Iban caminando por Milk Grotto, una de esas callecitas sinuosas y en pendiente de Belén. Ella subiendo, él bajando. Macarena miraba por sobre sus hombros un pesebre en madera de olivo que quería comprar; Halim se cuidaba del entorno como todo refugiado. Tenía la esperanza de encontrarla. A pesar del gentío y casualmente rozaron sus espaldas y voltearon reconociéndose. La piel morena, los ojos grandes y el cabello largo renegrido de Macarena lo deslumbraron más que el día anterior. A ella le atrajeron la cara serena y la figura esbelta de Halim. No le causó inseguridad su pañuelo en la cabeza y recordó sus diálogos en un buen inglés. Tras un intercambio de sonrisas ella le consultó si por esa calle llegaría a la Plaza del Pesebre. Él asintió y pensó cómo retenerla. Le explicó que la iglesia era probablemente la más antigua del mundo y que se iba a encontrar también con la mezquita de Omar. Ella no fue reticente a la conversación. Caminaron juntos. Macarena se dejó guiar. Halim se esforzaba por interesarla con relatos palestinos. Dialogaron hasta llegar a destino. Ella entró a la Basílica. Él se quedó en la plaza. Esperó y esperó. Al fin la vio salir con lágrimas en los ojos conmovida por lo que había visto en el interior de la iglesia. Trató de reiniciar una conversación con Macarena, pero ella estaba demasiado emocionada. La llevó a su hotel y se despidieron con un apretado abrazo y la promesa del reencuentro. 

¿Cómo detenerla? Sabía que se iría pronto de Belén. Por ser turista tenía más derechos que él. Halim no podía circular por los puntos de control de la ciudad, tampoco acompañarla. Denostó su vida de refugiado frente a la libertad de una paseante española. Esa noche en su humilde cuarto del campamento Halim recordó que la palestina fue la primera comunidad cristiana del mundo. Esas convergencias lo acercaban a Macarena en un contexto de culturas dispares. 

A la mañana siguiente fue al resort a buscarla. Preguntó en el lobby y le dijeron que ella había partido hacia Kalia Beach, a solo una hora de Belén, a orillas del Mar Muerto. El placer de un baño en las aguas más saladas del mundo resultó más atractivo para Macarena que el comienzo de una relación. Allí disfrutó plenamente de un paisaje abierto al mar, de la inusual forma de flotar en el agua, de las carpas azules y los baños sanadores de barro. Un tour de relajación que dejó muy lejos su encuentro con Halim. 
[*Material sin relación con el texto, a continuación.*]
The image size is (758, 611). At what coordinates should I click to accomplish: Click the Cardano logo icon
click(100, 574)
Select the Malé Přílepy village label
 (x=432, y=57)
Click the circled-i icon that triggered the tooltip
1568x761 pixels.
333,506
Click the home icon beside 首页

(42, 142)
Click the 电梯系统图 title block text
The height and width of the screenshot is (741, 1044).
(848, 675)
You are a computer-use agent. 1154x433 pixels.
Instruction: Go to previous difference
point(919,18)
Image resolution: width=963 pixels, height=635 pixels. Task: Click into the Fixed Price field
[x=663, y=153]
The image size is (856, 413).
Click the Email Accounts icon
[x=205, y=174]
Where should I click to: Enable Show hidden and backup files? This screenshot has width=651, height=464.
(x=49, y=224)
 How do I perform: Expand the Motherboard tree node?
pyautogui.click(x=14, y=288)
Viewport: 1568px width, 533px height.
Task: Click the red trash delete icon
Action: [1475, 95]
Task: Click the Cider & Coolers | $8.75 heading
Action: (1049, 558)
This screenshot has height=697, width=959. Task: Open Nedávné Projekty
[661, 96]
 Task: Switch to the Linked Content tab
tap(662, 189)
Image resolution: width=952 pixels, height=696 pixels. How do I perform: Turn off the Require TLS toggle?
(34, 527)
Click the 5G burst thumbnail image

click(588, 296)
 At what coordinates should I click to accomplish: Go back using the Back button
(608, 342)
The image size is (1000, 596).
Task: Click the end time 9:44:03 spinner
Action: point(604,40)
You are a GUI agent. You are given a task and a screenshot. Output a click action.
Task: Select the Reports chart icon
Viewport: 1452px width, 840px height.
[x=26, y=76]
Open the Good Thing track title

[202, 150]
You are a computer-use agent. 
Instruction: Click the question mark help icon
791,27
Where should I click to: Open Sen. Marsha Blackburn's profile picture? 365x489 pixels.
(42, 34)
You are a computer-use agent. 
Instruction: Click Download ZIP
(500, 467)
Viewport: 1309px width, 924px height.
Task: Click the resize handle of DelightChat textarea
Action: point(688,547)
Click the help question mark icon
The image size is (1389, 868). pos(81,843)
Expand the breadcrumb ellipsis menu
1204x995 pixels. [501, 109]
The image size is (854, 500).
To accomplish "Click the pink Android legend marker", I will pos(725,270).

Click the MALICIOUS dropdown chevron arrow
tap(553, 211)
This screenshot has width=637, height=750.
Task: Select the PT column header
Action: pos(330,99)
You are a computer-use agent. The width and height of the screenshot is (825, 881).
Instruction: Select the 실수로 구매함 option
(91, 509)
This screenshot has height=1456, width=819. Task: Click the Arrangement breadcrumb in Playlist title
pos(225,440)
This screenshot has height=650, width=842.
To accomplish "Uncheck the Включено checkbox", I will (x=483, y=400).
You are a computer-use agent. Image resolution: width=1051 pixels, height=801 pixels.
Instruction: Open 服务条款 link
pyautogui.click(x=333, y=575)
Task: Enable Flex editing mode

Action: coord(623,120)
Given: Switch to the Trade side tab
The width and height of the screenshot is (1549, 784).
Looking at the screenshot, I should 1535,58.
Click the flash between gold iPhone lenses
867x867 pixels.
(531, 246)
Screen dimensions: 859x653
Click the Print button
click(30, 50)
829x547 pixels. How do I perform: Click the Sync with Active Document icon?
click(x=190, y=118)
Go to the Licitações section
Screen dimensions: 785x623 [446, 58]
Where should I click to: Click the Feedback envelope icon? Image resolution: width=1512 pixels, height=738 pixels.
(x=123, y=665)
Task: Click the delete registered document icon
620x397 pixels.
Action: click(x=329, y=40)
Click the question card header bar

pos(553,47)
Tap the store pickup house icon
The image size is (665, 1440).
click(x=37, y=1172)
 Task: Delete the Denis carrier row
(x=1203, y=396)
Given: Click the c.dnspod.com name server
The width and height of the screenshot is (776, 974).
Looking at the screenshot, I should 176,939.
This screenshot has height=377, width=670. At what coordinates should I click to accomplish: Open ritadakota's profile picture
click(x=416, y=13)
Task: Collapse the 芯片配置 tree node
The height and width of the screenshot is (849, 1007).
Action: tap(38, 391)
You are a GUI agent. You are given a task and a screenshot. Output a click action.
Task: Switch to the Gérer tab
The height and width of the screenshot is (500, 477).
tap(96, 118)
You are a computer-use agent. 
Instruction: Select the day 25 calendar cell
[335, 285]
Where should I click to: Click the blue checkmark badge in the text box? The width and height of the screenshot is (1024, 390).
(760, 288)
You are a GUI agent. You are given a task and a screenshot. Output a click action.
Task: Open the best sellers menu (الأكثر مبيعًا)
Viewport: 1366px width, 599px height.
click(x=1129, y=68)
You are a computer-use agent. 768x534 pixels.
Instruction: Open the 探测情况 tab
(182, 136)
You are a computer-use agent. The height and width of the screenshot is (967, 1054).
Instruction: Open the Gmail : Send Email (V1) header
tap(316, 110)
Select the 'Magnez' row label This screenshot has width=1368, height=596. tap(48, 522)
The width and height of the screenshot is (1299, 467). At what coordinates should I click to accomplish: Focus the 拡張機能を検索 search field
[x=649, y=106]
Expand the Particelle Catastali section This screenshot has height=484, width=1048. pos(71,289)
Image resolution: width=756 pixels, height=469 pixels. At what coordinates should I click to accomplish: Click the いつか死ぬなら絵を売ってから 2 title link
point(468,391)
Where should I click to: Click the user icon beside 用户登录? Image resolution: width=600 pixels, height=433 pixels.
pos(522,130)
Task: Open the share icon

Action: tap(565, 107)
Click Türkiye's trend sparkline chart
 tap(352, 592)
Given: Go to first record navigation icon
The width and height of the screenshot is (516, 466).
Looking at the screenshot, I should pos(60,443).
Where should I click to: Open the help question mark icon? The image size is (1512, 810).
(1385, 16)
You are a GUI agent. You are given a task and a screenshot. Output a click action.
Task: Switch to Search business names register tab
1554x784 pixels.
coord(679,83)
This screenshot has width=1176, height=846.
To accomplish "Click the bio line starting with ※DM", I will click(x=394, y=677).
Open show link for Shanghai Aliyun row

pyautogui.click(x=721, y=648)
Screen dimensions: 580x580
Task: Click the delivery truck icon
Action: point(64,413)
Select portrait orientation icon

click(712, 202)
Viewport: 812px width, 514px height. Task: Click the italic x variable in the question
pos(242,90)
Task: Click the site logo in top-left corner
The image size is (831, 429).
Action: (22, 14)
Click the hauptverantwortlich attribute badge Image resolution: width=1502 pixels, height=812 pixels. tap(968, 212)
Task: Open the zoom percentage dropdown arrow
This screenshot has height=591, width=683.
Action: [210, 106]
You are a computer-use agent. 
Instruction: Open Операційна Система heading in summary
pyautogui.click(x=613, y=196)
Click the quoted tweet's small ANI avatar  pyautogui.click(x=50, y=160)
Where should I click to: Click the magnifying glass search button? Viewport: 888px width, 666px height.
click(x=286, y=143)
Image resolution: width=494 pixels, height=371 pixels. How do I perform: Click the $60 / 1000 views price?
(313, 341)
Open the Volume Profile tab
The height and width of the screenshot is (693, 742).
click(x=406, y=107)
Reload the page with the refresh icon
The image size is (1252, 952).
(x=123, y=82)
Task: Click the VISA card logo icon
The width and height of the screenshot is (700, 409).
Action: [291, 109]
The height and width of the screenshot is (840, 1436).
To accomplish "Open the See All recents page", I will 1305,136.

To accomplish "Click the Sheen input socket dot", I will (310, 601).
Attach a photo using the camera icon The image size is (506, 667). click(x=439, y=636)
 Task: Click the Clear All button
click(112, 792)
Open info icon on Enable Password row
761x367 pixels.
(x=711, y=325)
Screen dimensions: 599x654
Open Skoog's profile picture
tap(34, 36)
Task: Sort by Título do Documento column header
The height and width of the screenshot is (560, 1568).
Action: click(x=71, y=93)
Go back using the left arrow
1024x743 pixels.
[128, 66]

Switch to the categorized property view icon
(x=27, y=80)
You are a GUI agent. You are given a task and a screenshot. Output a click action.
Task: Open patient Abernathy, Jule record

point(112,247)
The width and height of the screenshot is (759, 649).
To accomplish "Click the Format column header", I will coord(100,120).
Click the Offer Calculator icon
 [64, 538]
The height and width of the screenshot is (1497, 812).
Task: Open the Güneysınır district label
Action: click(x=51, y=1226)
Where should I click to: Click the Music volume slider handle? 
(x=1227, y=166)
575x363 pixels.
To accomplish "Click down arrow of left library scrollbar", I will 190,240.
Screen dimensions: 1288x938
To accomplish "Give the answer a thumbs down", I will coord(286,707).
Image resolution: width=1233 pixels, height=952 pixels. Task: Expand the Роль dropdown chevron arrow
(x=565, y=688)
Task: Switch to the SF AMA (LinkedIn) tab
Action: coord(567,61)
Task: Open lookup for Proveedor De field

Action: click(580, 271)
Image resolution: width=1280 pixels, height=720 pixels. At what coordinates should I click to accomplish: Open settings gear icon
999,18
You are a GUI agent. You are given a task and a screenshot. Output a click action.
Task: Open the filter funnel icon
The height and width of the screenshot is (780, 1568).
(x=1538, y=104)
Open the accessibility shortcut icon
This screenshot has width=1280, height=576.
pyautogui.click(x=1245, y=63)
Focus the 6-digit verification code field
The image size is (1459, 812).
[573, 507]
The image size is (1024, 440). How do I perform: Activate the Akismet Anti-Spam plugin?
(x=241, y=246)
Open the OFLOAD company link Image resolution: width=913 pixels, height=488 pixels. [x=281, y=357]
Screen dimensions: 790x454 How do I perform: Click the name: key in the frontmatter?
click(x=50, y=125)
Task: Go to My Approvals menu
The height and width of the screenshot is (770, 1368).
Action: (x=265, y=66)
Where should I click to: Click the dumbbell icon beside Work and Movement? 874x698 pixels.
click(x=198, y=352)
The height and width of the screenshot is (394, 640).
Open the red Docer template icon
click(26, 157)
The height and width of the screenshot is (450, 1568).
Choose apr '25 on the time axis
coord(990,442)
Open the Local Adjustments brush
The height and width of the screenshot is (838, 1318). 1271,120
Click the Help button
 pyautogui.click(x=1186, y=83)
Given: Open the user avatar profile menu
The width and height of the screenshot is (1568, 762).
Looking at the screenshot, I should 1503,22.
Él maldijo su condición de destierro. Divagó con su taxi por la periferia de Belén donde había otros centros de refugiados. Repasó las miserables situaciones de vida de sus hermanos. Pensó en los setenta años de ocupación supuestamente temporal de Dheisheh. En la exclusión, el desplazamiento, la solapada esclavitud. Una supresión humana resuelta en muros, vallas, “tiendas de hormigón” y puentes. La rabia lo embargó. Entonces tomó una decisión. Lucharía por sus derechos como fuera. Era inútil relacionarse con una mujer occidental por más aspecto oriental que tuviera. 

Mientras volvía comenzó a recitar en voz alta el poema de la resistencia que le había enseñado su madre, volveremos entre las sombras de la nostalgia, entre las tumbas de la añoranza. Hay un lugar para nosotros. Va corazón, no te hundas, fatigado en la senda del regreso. Volveremos. Volveremos. (1) 

(1) Sobh, M. (1972). 20 poemas palestinos de la resistencia. Madrid.